In turn, UTC has been looking at ways to manage production flow and impact: for example, in shipping parts such as a nacelle among UTC facilities, setting up a private blockchain within parent United Technologies Corp. “We’re looking at ways to look at things like blockchain in that early model,” she says.

For their part, consultants are trying to kick-start wider adoption and participation, and for somewhat obvious reasons. For a blockchain to work, you need critical mass and a sponsor.  Whoever sets that up will enjoy the “platform effect” that will either “prevent other people from getting into the business or will take business away from other people,” Accenture’s Gottlieb notes. His company is talking with the Aerospace Industries Association about setting up a minimum viable ecosystem.

Likewise, PwC is shopping its Air Trace software-as-a-service and is in talks with 12-18 companies, from passenger and freight operators to MRO shops, Tier 1 suppliers, aftermarket parts resellers, lessors and even caterers. Marx and Sealy say Air Trace, built in hyperledger fabric, a blockchain technology used by Boeing and SAP among others, could have “all tail numbers” in it and go live by the end of the year. All that is needed is a sponsor who needs it.

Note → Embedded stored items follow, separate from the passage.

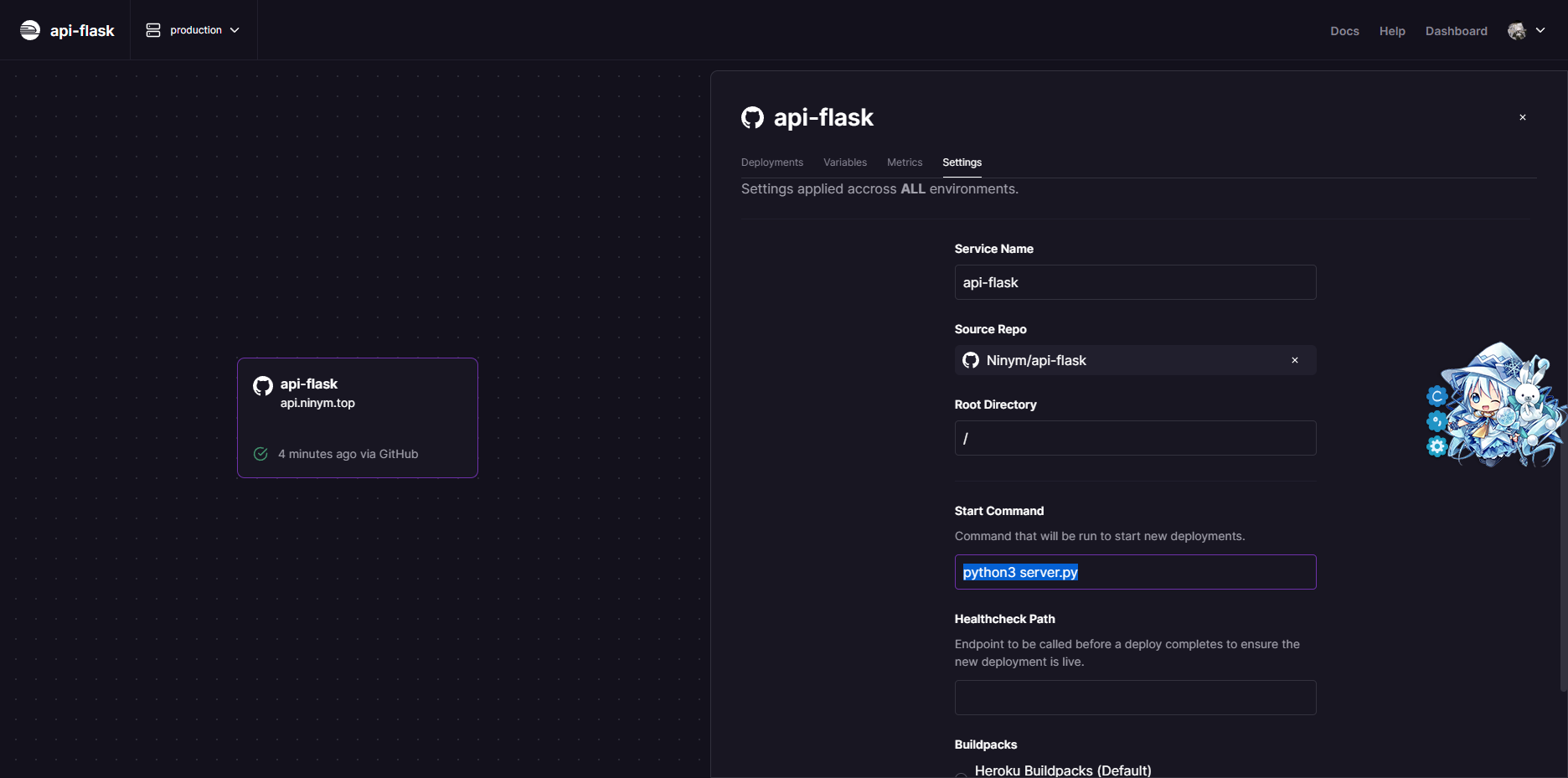Click the refresh icon beside the mascot
1568x778 pixels.
pyautogui.click(x=1437, y=395)
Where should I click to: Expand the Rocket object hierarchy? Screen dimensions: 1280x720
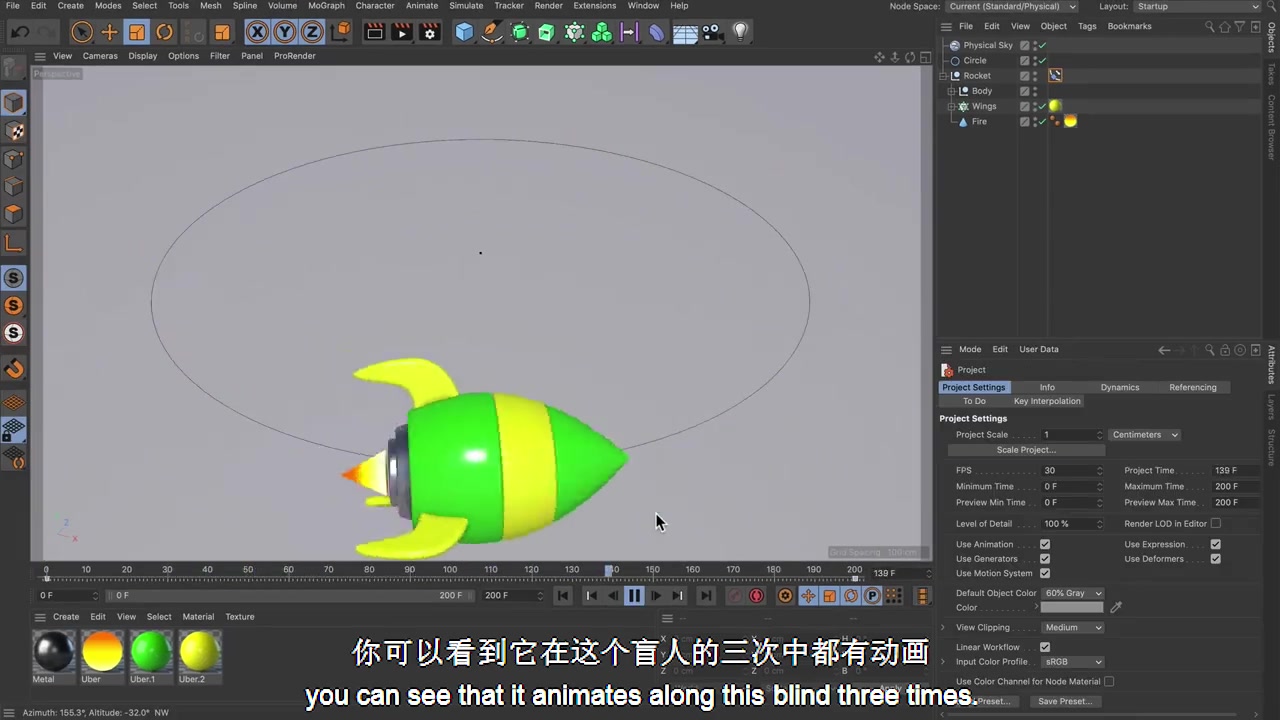[941, 75]
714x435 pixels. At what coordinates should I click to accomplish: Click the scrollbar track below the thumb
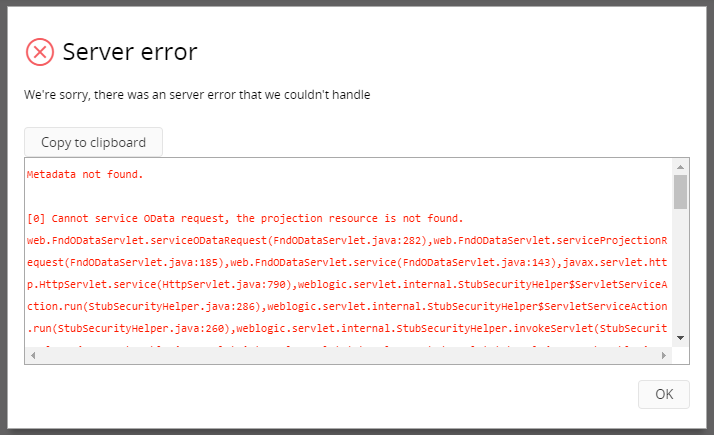[680, 270]
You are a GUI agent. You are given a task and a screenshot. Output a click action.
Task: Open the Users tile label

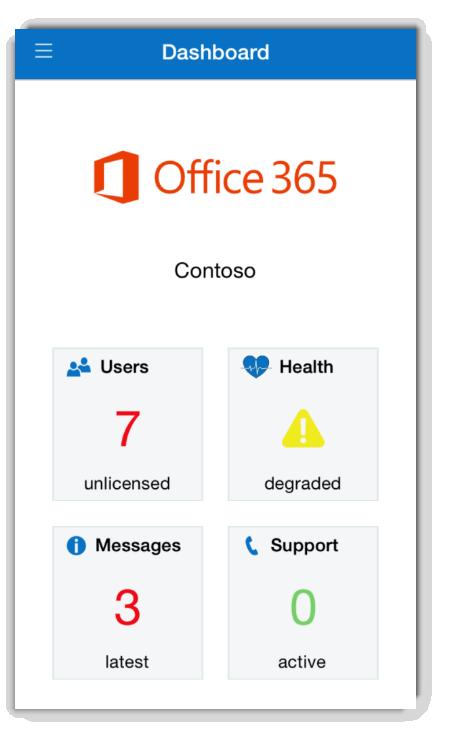(x=125, y=367)
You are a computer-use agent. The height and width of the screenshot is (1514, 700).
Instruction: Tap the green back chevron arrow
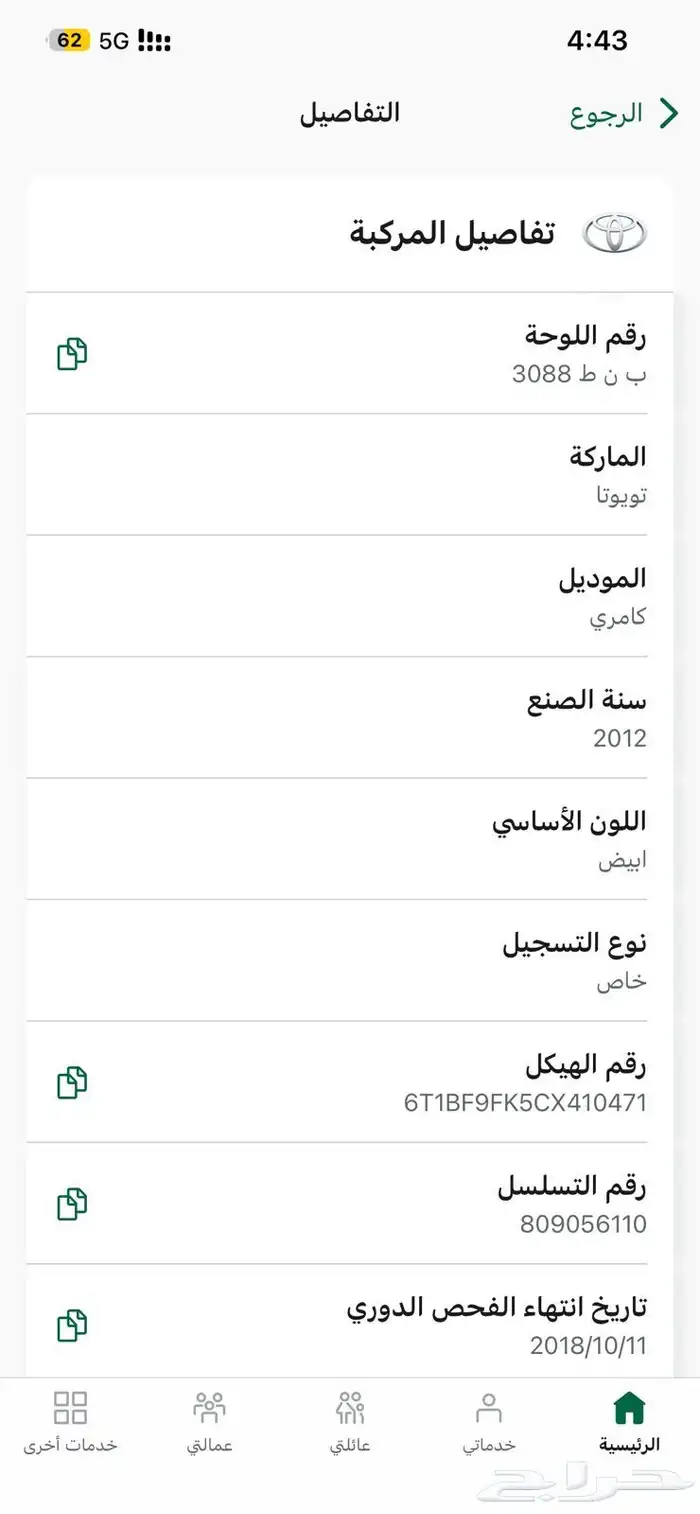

Besides Accenture and PwC, several other organizations are tackling blockchain questions for A&D, including the National Defense Industrial Association, the American Council for Technology and Industry, industry consortium-born Exostar, law firms and numerous services companies.

The challenges to adopting blockchain are serious. “This is an industry that does not share information. Everyone is building their own ledgers, their own view of those tail numbers,” Marx notes.

But he and many others say blockchain’s adoption and exploitation is not a question of if, but when.

“It’s been slow to get off the ground, but everyone is interested in it,” Marx says. “All the boards are talking about it. There are a number of concepts being played with in industry around the world, but nothing in production yet. In my opinion it’s going to happen, and it’s going to happen pretty soon, and once it starts, it’s going to roll fast.”